"Readers will be charmed by the Adams sisters and their adventures."
"The sisters' internal struggle to realign their dreams and heal the breach in their relationship adds pathos and makes for an ultimately satisfying read....This novel of sisterhood should have wide appeal."
"Empire Girls beautifully tells the story of the unbreakable bond and unshakeable love of sisters."
-RT Book Reviews
"Engaging, charming and moving, a beautifully rendered exploration of WWII on the homefront and the type of friendship that helps us survive all manner of battles."
-Kirkus on I'll Be Seeing You, starred review
"Timeless and universal...[a] deeply satisfying tale."

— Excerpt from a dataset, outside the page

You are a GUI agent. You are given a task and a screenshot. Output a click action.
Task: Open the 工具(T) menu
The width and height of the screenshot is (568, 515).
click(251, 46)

-Booklist on I'll Be Seeing You
"A wonderful affirmation of the life-enhancing potential of female friendship." -Margaret Leroy, author of The Soldier's Wife, on I'll Be Seeing You
"I devoured this story in one greedy, glorious gulp. Oh, the women! I love them. I love their families and their voices and their stories. I bet you'll love them, too." -Marisa de los Santos, bestselling author of Love Walked In, on I'll Be Seeing You
"A delight! I'll Be Seeing You made me want to get out a pen and paper and write a friend a good old-fashioned letter." -Sarah Jio, author of The Violets of March, on I'll Be Seeing You
"Original and heartfelt...Set in World War II, yet somehow timeless, this novel is as beautifully written as it is captivating. An absolutely terrific debut." -Sarah Pekkanen, author of The Opposite of Me, on I'll Be Seeing You
"Women on the WWII home front faced loneliness and terrible fears. But I'll Be Seeing You tells the compelling story of two women who endured, bolstered by duty, love and, most important, friendship. I read this sweet, compassionate novel with my heart in my throat." -Kelly O'Connor McNees, author of The Lost Summer of Louisa May Alcott, on I'll Be Seeing You
Hayes and Nyhan team up once again (after 2013's I'll Be Seeing You) with this Jazz Age tale of two sisters close in age but otherwise far apart. Rose is more serious, and she considers it her duty to look after her wild younger sister and their father. Ivy is a dreamer who longs to go to New York and become a star. When their father suddenly dies, the siblings find out they have an older brother and that he is the rightful heir. The only clue to his whereabouts is a photograph taken in front of Empire House, a boardinghouse in New York City. The girls travel there, renting a room at Empire House, where the residents are welcoming but secretive. Ivy finds work at a speakeasy while Rose becomes a seamstress, and they try to figure out their future as their brother is still nowhere to be found. VERDICT Although the ending is too neatly wrapped up and some secondary characters could be more fully developed, the sisters' internal struggle to realign their dreams and heal the breach in their relationship adds pathos and makes for an ultimately satisfying read. With historical details of Prohibition-era New York, romance, and some elements of mystery, this novel of sisterhood should have wide appeal.—Christina Thurairatnam, Holmes Cty. Dist. P.L., Millersburg, OH
When their father dies unexpectedly and leaves their home to a half brother they never knew they had, Ivy and Rose Adams head to Jazz-Age New York City to find their missing sibling, each full of expectations and unprepared for the changes the city will wreak.Neither plain, practical Rose nor beautiful, dreamy Ivy are prepared for the sudden death of their father. Devastated by grief, they are further rocked when they learn he was on the brink of financial disaster and that he left the management of his home and estate—such as it is—to Asher, a son from a previous marriage. More mysterious, Asher seems to have disappeared since he returned from the Great War. Ivy and Rose take it upon themselves to find him: Rose, because she wants to convince him to sign their home over to them, and Ivy, because she feels her brother will somehow take the place of the father she was so close to. But following the few clues their father left takes the girls down paths they never expected; it makes them question their roles in the family and their own personalities as they've always understood them, causing enormous friction between them before allowing them to move beyond their preconceived notions of who they are and who they might become. Hayes and Nyhan have written an imaginative and elegant tribute to the timeless complications of young women coming of age, set against the glitter and jumble of New York in the 1920s. Family tensions are ratcheted up through death, misunderstanding, jealousy and the shadow of war, and the sisters find that once they leave the comfort of their father's love and their childhood home, they are both challenged and liberated.Lovely and lyrical.